### [HOW TO COMPLETE THIS TASK]
Restate word for word the lines from the one containing "Task: Check the Median line option" through the end of the listing below, with both ends included.

⁂

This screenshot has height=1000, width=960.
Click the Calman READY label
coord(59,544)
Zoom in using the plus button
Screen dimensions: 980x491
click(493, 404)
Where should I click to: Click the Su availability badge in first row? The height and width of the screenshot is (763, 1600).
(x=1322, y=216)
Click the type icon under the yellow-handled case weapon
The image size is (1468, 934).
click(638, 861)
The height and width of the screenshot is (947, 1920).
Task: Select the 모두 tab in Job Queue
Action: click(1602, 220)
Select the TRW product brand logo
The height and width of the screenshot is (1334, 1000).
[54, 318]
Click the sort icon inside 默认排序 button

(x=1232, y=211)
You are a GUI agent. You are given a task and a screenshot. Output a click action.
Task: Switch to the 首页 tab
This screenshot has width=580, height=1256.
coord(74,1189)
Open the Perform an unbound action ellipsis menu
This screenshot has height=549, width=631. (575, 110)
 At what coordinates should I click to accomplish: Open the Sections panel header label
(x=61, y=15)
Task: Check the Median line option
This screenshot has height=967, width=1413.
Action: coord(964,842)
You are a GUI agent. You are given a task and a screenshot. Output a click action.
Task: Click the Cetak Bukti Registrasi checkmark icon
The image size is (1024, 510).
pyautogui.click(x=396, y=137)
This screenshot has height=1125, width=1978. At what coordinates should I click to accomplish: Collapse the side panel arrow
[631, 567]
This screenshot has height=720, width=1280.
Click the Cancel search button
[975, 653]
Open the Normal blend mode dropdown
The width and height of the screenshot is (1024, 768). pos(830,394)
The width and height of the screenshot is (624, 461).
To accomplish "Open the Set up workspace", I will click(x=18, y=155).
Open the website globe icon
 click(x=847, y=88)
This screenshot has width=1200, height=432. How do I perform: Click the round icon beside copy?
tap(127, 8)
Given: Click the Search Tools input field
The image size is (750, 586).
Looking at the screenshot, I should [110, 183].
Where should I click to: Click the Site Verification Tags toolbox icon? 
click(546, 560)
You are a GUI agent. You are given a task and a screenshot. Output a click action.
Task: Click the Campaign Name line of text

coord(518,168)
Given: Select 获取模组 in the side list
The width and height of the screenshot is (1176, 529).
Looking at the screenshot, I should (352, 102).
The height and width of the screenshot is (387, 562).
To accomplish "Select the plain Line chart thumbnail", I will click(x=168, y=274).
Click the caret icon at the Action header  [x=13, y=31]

⁂

### [SOLVED EXERCISE]
Task: Check the Median line option
This screenshot has height=967, width=1413.
Action: coord(964,842)
You are a GUI agent. You are given a task and a screenshot. Output a click action.
Task: Click the Cetak Bukti Registrasi checkmark icon
The image size is (1024, 510).
pyautogui.click(x=396, y=137)
This screenshot has height=1125, width=1978. At what coordinates should I click to accomplish: Collapse the side panel arrow
[631, 567]
This screenshot has height=720, width=1280.
Click the Cancel search button
[975, 653]
Open the Normal blend mode dropdown
The width and height of the screenshot is (1024, 768). pos(830,394)
The width and height of the screenshot is (624, 461).
To accomplish "Open the Set up workspace", I will click(x=18, y=155).
Open the website globe icon
 click(x=847, y=88)
This screenshot has width=1200, height=432. How do I perform: Click the round icon beside copy?
tap(127, 8)
Given: Click the Search Tools input field
The image size is (750, 586).
Looking at the screenshot, I should [110, 183].
Where should I click to: Click the Site Verification Tags toolbox icon? 
click(546, 560)
You are a GUI agent. You are given a task and a screenshot. Output a click action.
Task: Click the Campaign Name line of text

coord(518,168)
Given: Select 获取模组 in the side list
The width and height of the screenshot is (1176, 529).
Looking at the screenshot, I should (352, 102).
The height and width of the screenshot is (387, 562).
To accomplish "Select the plain Line chart thumbnail", I will click(x=168, y=274).
Click the caret icon at the Action header  [x=13, y=31]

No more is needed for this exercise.